*Extrait du document:*

1870. Paris est assiégé. Le gouvernement veut liquider les révolutionnaires et envoie Passe-Mur pour les faire disparaître. En même temps, le policier profite des troubles pour rechercher son tueur en série. Son chemin mortel va croiser la route d'Emma, jeune institutrice communarde prise entre deux amours et qui se refuse à choisir.
Le roman brasse les périodes et les genres. Si l'essentiel du texte se déroule en 1870, le combat au Mexique est rapporté, et après la Commune, les personnages se retrouvent dans l'Ouest américain, pour évoquer la bataille de Little Big Horn. Trois guerres pour Emma est un roman historique dans la mesure où François Darnaudet s'appuie sur une documentation, et reconstitue de façon convaincante les univers qu'il décrit. D'une part la Commune, les luttes révolutionnaires avec les forces conservatrices françaises pour la grande Histoire et les démêlés de l'héroïne qui doit inventer une nouvelle façon de vivre, plus féministe et plus libre, auprès de ses deux compagnons. D'autre part, les derniers jours de Custer et de ses hommes, une période que François Darnaudet arpente avec ferveur.
Le roman est aussi un roman policier avec son personnage de flic chargé des basses besognes et qui les accomplit sans remords en même temps qu'il sert de guide pour visiter les bas-fonds de la société. C'est également un roman populaire, au sens d'Eugène Sue, avec ses héros gangrenés par la vengeance, par les barrières sociales, par ses thèmes du frère jumeau ou des luttes gargantuesques dans les tripots. Un exemple parmi d'autres : Passe-Mur sait que le coupable a perdu une oreille. Il retrouve un noble ayant servi dans l'armée mexicaine et s'aperçoit qu'il lui manque effectivement une oreille. Il le tue pour découvrir qu'en fait il manque les deux à ce héros de la guerre !

*Extrait de données:*
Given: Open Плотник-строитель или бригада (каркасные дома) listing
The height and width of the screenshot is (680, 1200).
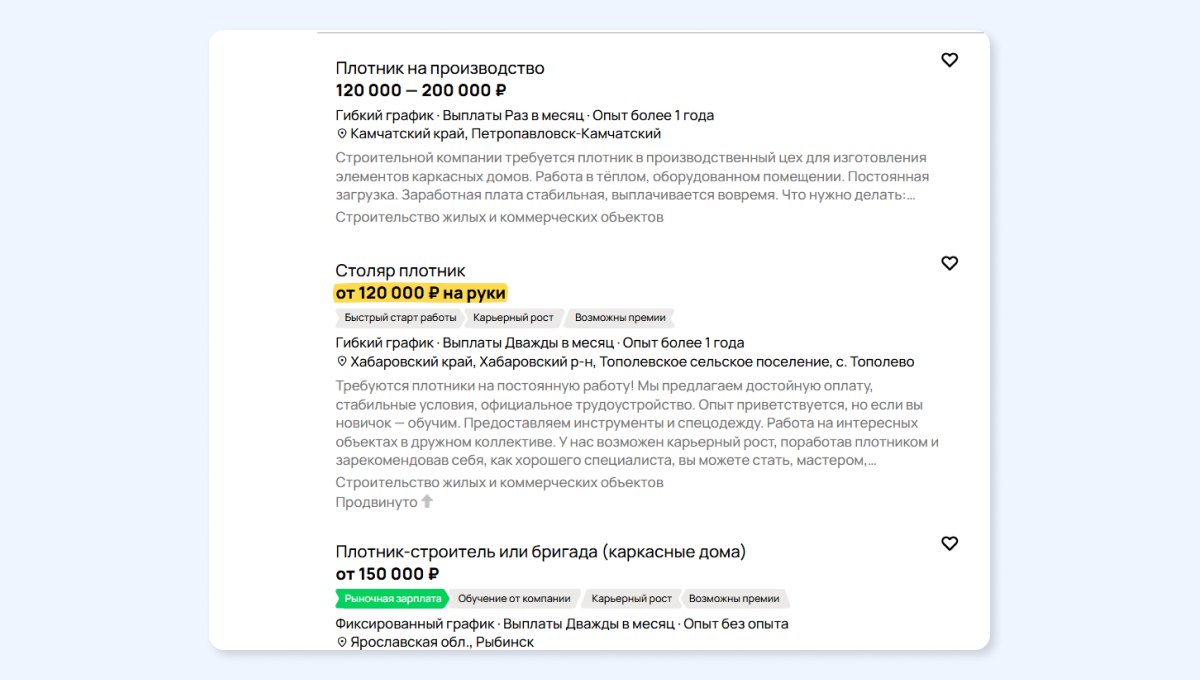Looking at the screenshot, I should [x=540, y=552].
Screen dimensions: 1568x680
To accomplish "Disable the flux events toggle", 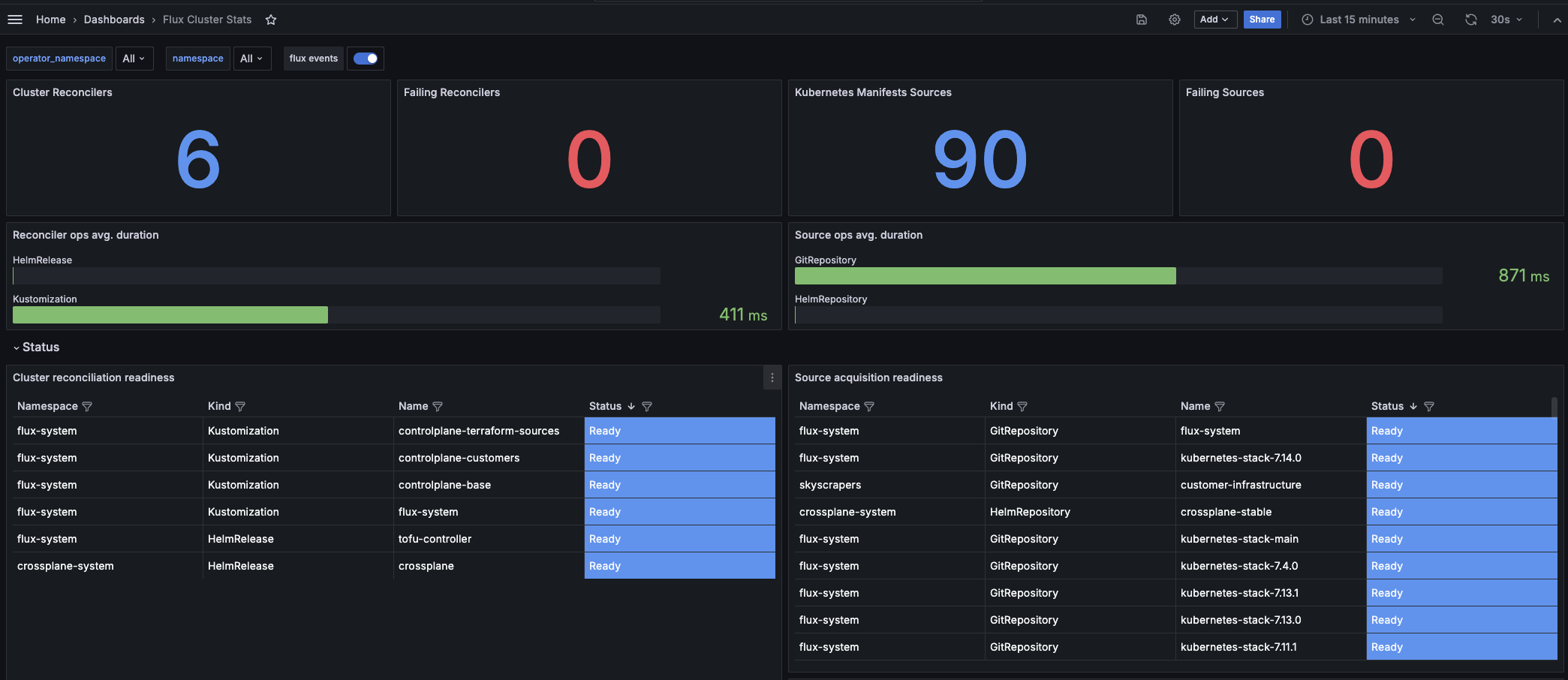I will [366, 58].
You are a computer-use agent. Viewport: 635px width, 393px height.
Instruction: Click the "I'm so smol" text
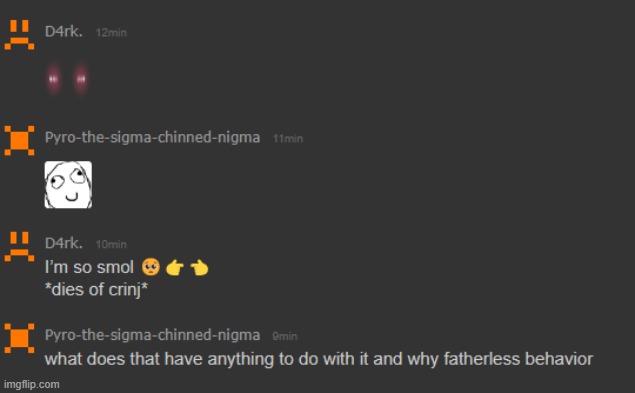point(89,267)
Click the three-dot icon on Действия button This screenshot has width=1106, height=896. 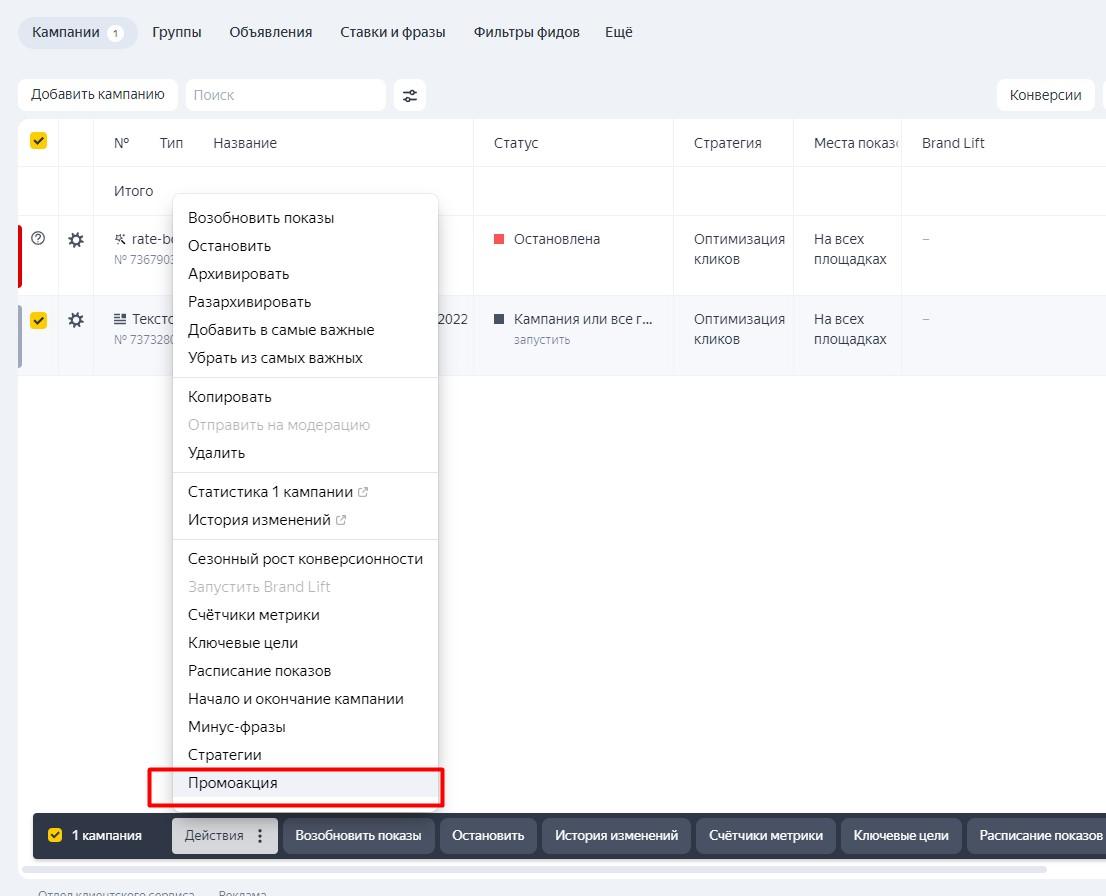pos(260,836)
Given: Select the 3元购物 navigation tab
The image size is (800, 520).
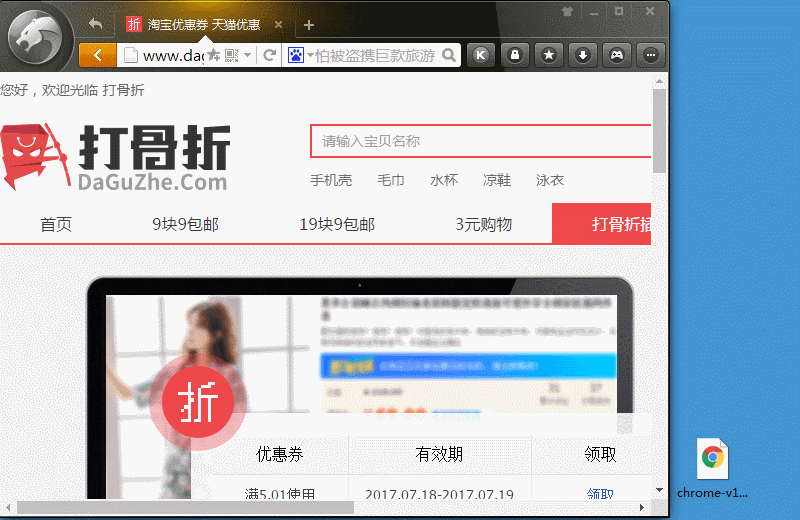Looking at the screenshot, I should [483, 224].
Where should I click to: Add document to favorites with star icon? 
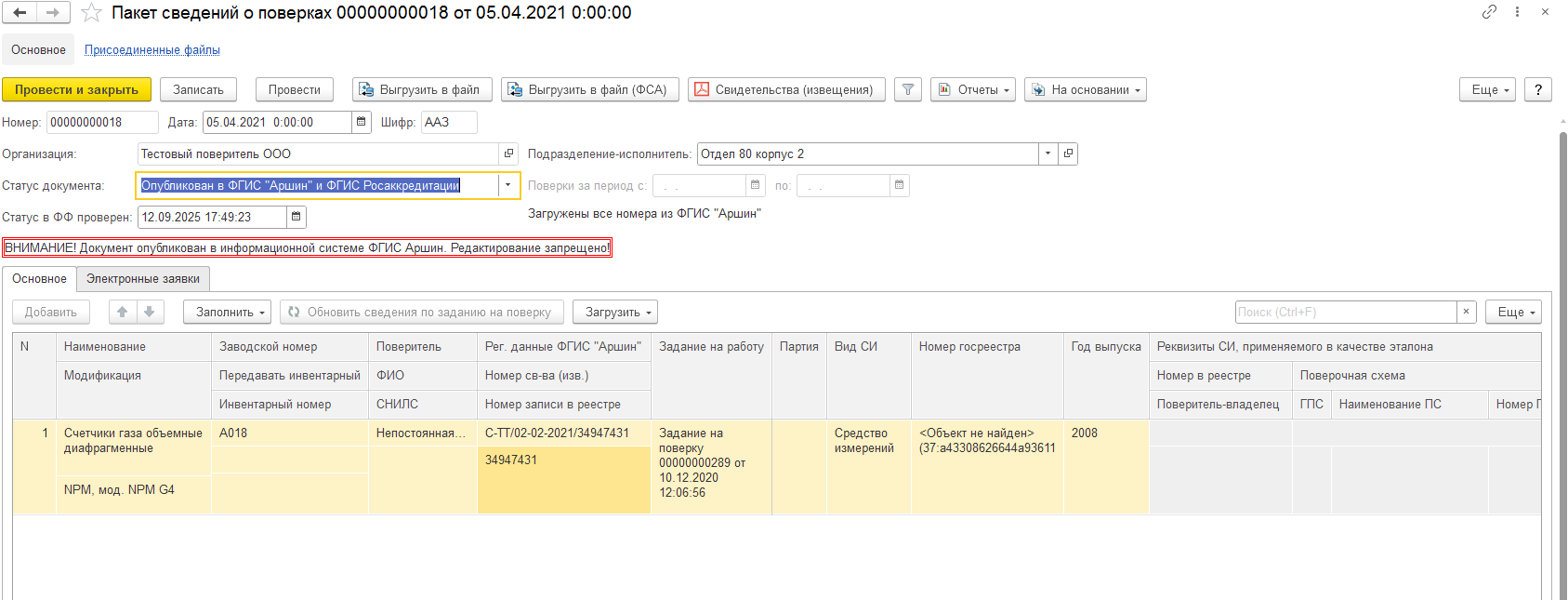(x=91, y=13)
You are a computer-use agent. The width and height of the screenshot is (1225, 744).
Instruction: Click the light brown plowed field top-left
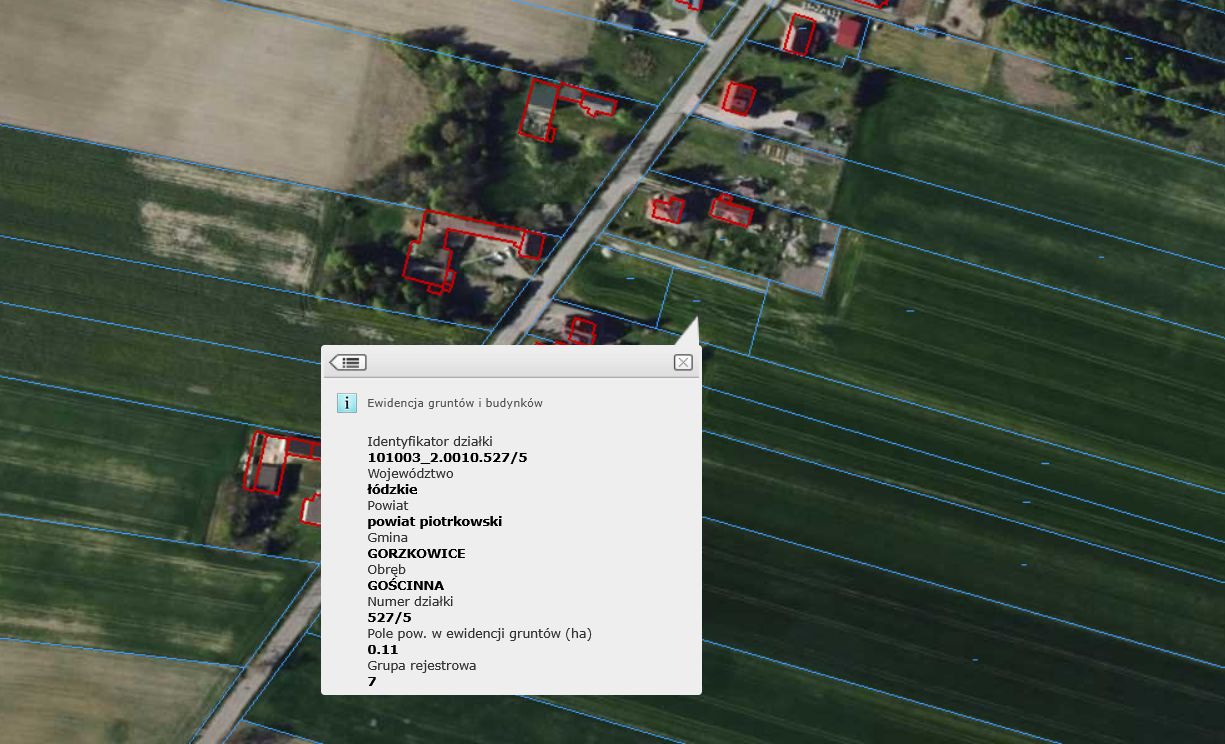(200, 80)
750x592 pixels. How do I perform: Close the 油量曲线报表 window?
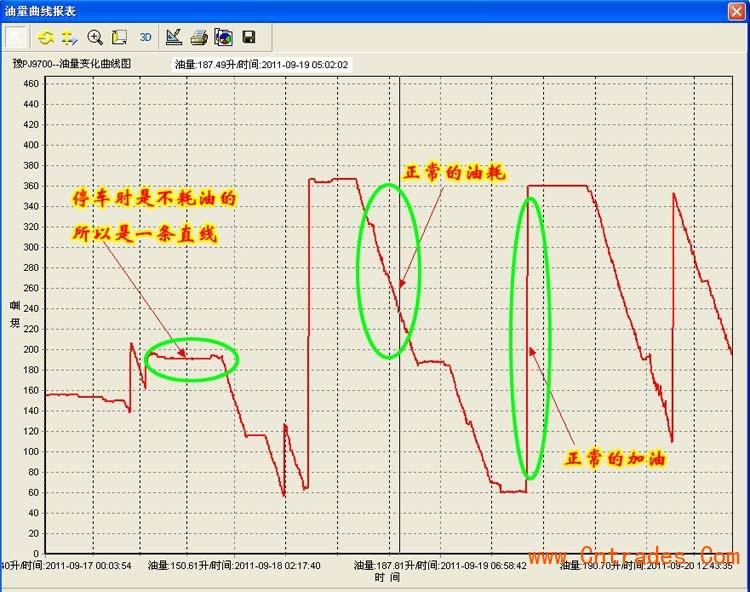tap(735, 10)
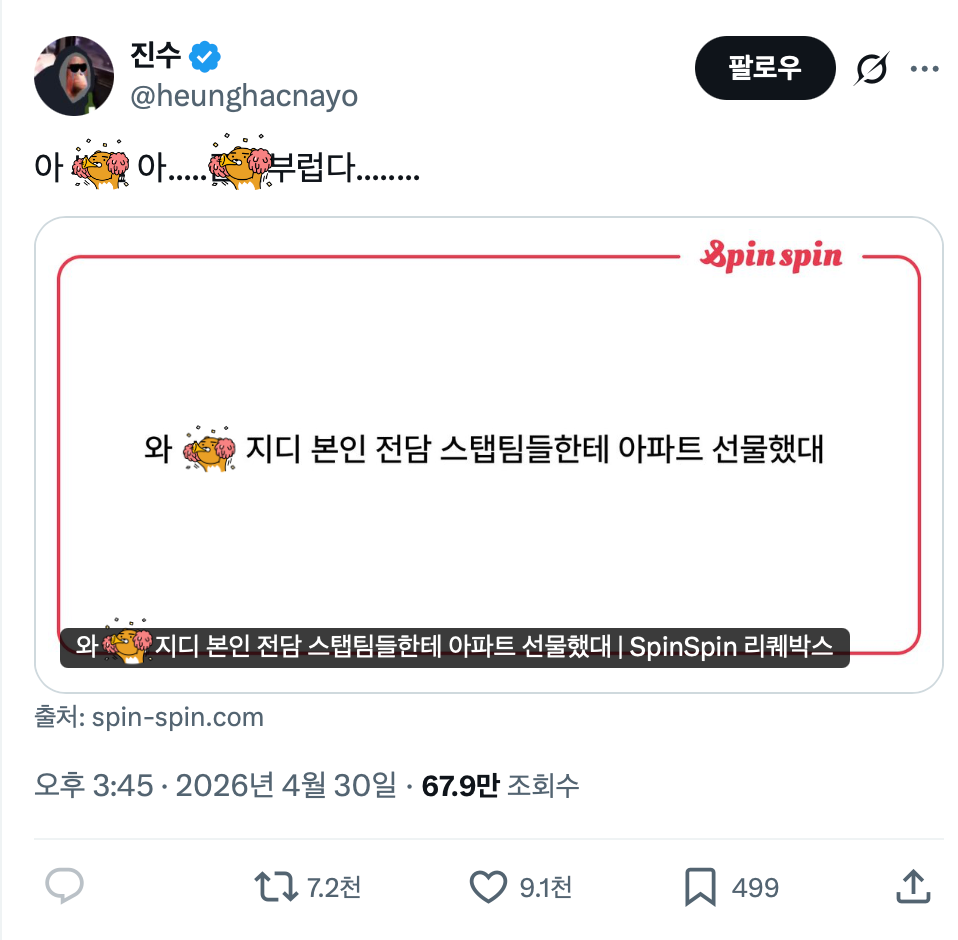
Task: Bookmark the tweet using the bookmark icon
Action: [702, 887]
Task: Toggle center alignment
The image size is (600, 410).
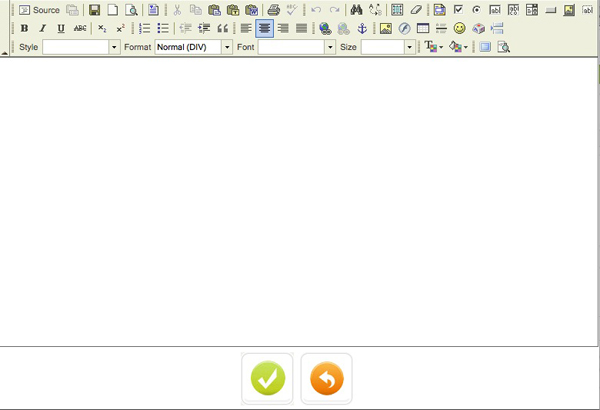Action: [264, 28]
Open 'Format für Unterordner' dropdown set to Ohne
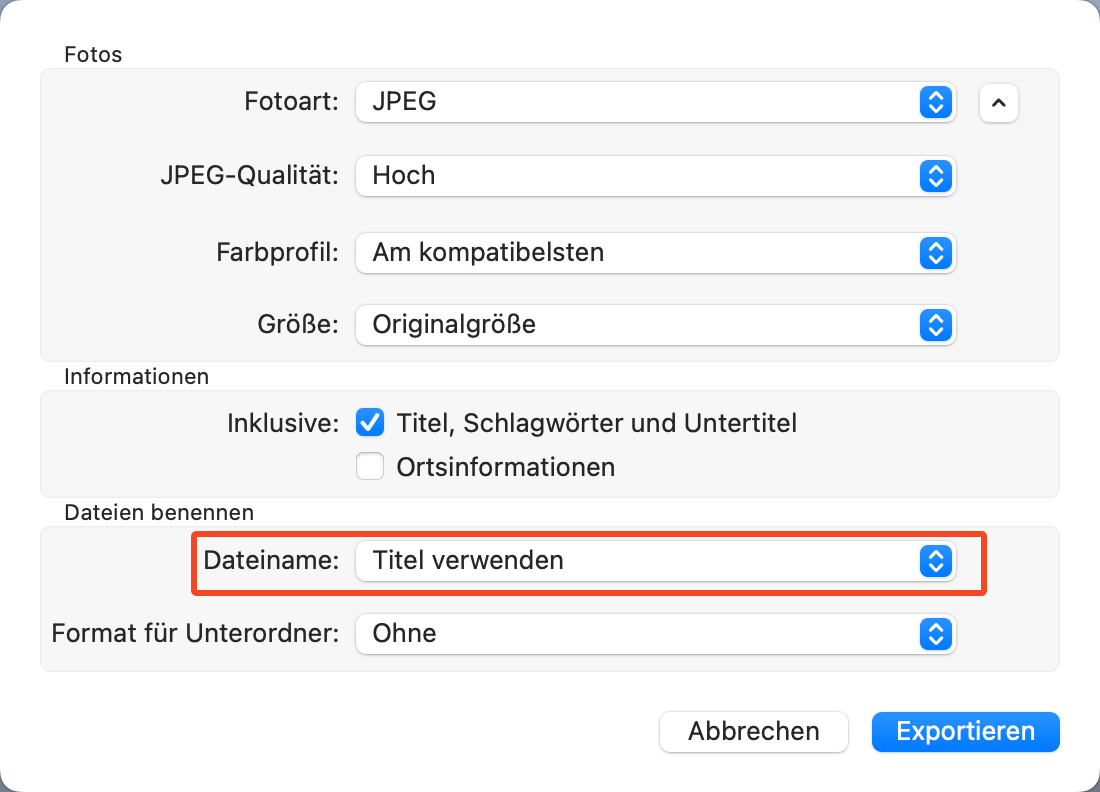 pos(640,633)
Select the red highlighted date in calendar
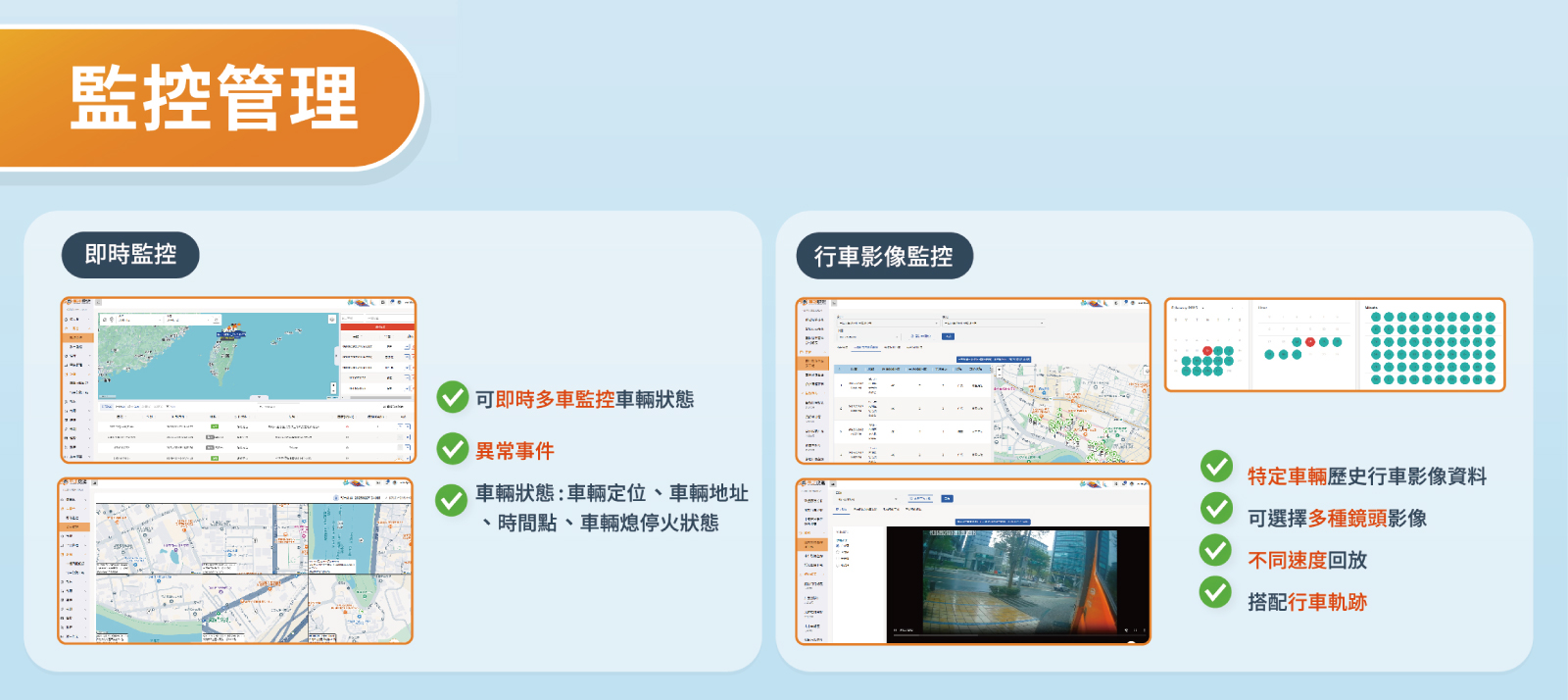 (x=1207, y=351)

*Consigne:*
Rédigez la suite du texte consacré au roman Trois guerres pour Emma, à partir de sa dernière phrase.

*Réponse attendue:*
C'est aussi un texte qui n'oublie pas de créer des personnages vivants. Ainsi Emma acquiert en quelques pages une densité d'héroïne forte. François Darnaudet dessine à travers des petites touches les relations complexes d'Emma avec ses deux amants, empreints de naturel ou la façon dont justement les deux hommes vont accepter la situation. Car François Darnaudet (que certains connaissent pour des romans à cheval sur plusieurs genres ou pour un "Poulpe" - il paraît qu'un autre devrait arriver !) sait raconter une histoire et rendre vivant une scène ou un personnage.
Il serait dommage qu'en refusant de se laisser enfermer dans des cases littéraires étroites et en publiant ce roman chez un éditeur plutôt spécialisé dans la SF, Trois guerres pour Emma passe inaperçu des amateurs d'histoires policières car ce roman n'hésite pas à brasser des thèmes populaires, et à ancrer son intrigue dans des réalités historiques fortes dans cette Commune qui fut un moment si important de notre Histoire.
Citation
Un mois d'hiver, on trouva la tête d'Arsène, énuclée, sur un tas d'immondices. Son corps avait été à moitié mangé par de chiens errants, quelques centaines de mètres plus loin.